ESTRATTO DELLA PAGINA:

>>>>>

Dimensione mitica a parte, la moderna antropologia colloca i tibetani all’interno di quella vasta famiglia etnica nota con il nome di ceppo mongolide che comprende diversi popoli dell’area centro asiatica. In effetti non è semplice determinare con certezza l’origine degli abitanti del Tibet. Alcuni tratti somatici ricordano i mongoli mentre altri siano più simili ai nativi d’America e altri ancora ai giapponesi o cinesi. Pur essendo di fronte a una tale varietà di tipologie si possono comunque stabilire alcuni punti. Gli abitanti delle regioni centrali di U e Tsang, e in larga parte anche quelli del Tibet occidentale, sono di statura media, hanno la testa rotonda e gli zigomi pronunciati. Quelli che vivono nelle province orientali e settentrionali, Kham e Amdo, sono invece decisamente alti, dolicocefali e con gli arti piuttosto sviluppati. Tratti comuni a tutti sono capelli neri e lisci e occhi scuri dalla caratteristica forma “a mandorla”. Contrariamente all’elemento etnico, quello linguistico non ha alcuna parentela con il mondo mongolico. La lingua tibetana presenta piuttosto punti di contatto con il birmano, tanto che gli studiosi parlano di tibeto-birmano, e con alcuni dialetti della regione himalayana. Così come quelle etniche, anche le origini storiche del Tibet sono ancora oggi poco conosciute. Le antiche tradizioni parlano di un’età mitica in cui governava una dinastia di re celesti. Di giorno questi monarchi divini vivevano nel mondo degli uomini e di notte salivano magicamente in cielo tramite una corda che viene descritta come specie di arcobaleno. Secondo le cronache tibetane, governavano fino a quando il loro primogenito imparava a cavalcare . Allora il giovane assumeva i poteri dinastici e il vecchio re moriva, tornando definitivamente in cielo.

<<<<<

ESERCIZI PROPOSTI:
**1.** Risponda alle seguenti domande sul testo sui tibetani:
(a) Con quale lingua il tibetano presenta punti di contatto?
(b) Quali tratti sono comuni a tutti gli abitanti del Tibet?
(c) In che modo i re celesti salivano in cielo durante la notte?
**2.** Completi la parte successiva del testo sui tibetani, riprendendo subito dopo la sua ultima frase.

RIGHE FORNITE:
>>>>>

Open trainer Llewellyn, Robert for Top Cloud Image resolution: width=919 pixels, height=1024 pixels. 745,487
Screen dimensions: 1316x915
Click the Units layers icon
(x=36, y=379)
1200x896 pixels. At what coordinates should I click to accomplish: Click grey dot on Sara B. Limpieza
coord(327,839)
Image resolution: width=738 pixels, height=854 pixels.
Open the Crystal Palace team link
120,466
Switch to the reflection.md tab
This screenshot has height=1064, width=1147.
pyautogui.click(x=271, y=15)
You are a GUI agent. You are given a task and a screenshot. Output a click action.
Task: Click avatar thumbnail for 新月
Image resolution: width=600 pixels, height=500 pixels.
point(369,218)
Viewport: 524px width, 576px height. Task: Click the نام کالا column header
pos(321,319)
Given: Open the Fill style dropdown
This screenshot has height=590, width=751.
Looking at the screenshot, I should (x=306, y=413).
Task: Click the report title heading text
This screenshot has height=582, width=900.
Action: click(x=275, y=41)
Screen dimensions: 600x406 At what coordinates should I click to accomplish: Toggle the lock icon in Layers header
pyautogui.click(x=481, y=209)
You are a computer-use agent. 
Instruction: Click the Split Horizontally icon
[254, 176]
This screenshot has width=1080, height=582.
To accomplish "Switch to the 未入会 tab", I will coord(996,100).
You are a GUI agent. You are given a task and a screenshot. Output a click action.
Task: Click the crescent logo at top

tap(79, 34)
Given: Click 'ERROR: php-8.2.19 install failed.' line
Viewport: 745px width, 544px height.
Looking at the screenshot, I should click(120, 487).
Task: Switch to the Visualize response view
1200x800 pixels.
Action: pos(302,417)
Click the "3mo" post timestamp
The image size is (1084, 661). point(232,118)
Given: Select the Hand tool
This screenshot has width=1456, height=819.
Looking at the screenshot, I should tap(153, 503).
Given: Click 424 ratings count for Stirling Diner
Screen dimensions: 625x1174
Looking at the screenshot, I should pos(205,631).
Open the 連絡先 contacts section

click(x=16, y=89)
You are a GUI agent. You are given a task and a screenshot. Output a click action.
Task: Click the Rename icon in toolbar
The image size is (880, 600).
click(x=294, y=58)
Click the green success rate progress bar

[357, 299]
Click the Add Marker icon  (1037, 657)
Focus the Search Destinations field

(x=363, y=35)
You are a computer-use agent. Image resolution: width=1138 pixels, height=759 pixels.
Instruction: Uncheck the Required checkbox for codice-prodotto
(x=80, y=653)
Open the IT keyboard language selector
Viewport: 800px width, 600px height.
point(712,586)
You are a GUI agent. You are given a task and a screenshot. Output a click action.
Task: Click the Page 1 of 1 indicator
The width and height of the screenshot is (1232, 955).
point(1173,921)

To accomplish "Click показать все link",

<<<<<

RISULTATI IN ORDINE:
**1.**
(a) Con il birmano, tanto che gli studiosi parlano di tibeto-birmano, e con alcuni dialetti della regione himalayana.
(b) Capelli neri e lisci e occhi scuri dalla caratteristica forma "a mandorla".
(c) Per mezzo di una corda descritta come una specie di arcobaleno.

**2.**
Il primo di questi monarchi discesi sulla terra viene considerato Nyatri Tsempo che arrivato nella valle del fiume Yarlung (Tibet centrale), vi insediò la omonima dinastia. Pare che prima dell’arrivo del sovrano i tibetani abitassero in caverne e ripari naturali. Nyatri Tsempo fece compiere un passo decisivo all’evoluzione del popolo tibetano edificando il primo palazzo, il Yumbulagang. Nyatri Tsempo e i suoi primi sei successori, salendo al cielo al momento della morte, non lasciavano spoglie mortali e quindi non c’era la necessità di costruire monumenti funerari. Fu solo a partire dall’ottavo re, Drigum Tsempo, che la corda magica, in grado di assicurare ai sovrani la soprannaturale ascensione, venne tagliata e i loro cadaveri, dal momento che rimanevano sulla terra, avevano bisogno di una tomba. Il monumento funerario di Drigum Tsempo, che i tibetani chiamano ancora “la prima tomba dei Re”, con la sua presenza visibile, prova che questo sovrano esistette realmente e con lui le vicende del Tibet entrano, se non nella Storia almeno in una sorta di preistoria dove alcuni elementi certi e databili cominciano a emergere dalle poetiche nebbie del mito.
Nella Storia vera e propria il Paese delle Nevi vi entra circa verso il settimo secolo d.C. e in questo periodo presenta i tratti di una società feudale, fortemente gerarchizzata e posta sotto il governo di Songtsen Gampo (noto anche come Tride Songtsen) il trentaduesimo re di Yarlung. Il quale riuscì nell’arduo compito di riunire sotto un unico comando quel variegato mondo di tribù dell’Asia centro-settentrionale che costituiscono l’elemento fondamentale dell’etnia tibetana. Al tempo di questo sovrano quindi, gran parte dell’odierno Tibet centrale è unificato e i suoi abitanti sono in grado di compiere scorribande militari all’interno dello stesso territorio cinese, seminando il panico tra le popolazioni han. Sotto il suo regno. Lhasa, l’unico agglomerato urbano di un certo rilievo, diventa la capitale del Paese. Nel 635 il sovrano sposa la principessa nepalese Bhrikuti Devi (Belsa in tibetano) e nel 641 la figlia dell’imperatore cinese T’ai Tsung, la giovane Wen-c’eng Kung-chu (Gyasa in tibetano). La tradizione racconta che queste due giovani donne portarono in dote, tra altri innumerevoli tesori, anche alcune scritture e immagini sacre buddhiste che rappresentarono i primi elementi di Buddhismo a essere introdotti nel Paese delle Nevi. Il dono più importante fu la statua di Buddha Sakyamuni che faceva parte della dote di Gyasa e che si dice fosse stata benedetta dallo stesso Buddha. Però la vera tradizione spirituale del Tibet continuava ad essere il Bon, una religione con venature sciamaniche.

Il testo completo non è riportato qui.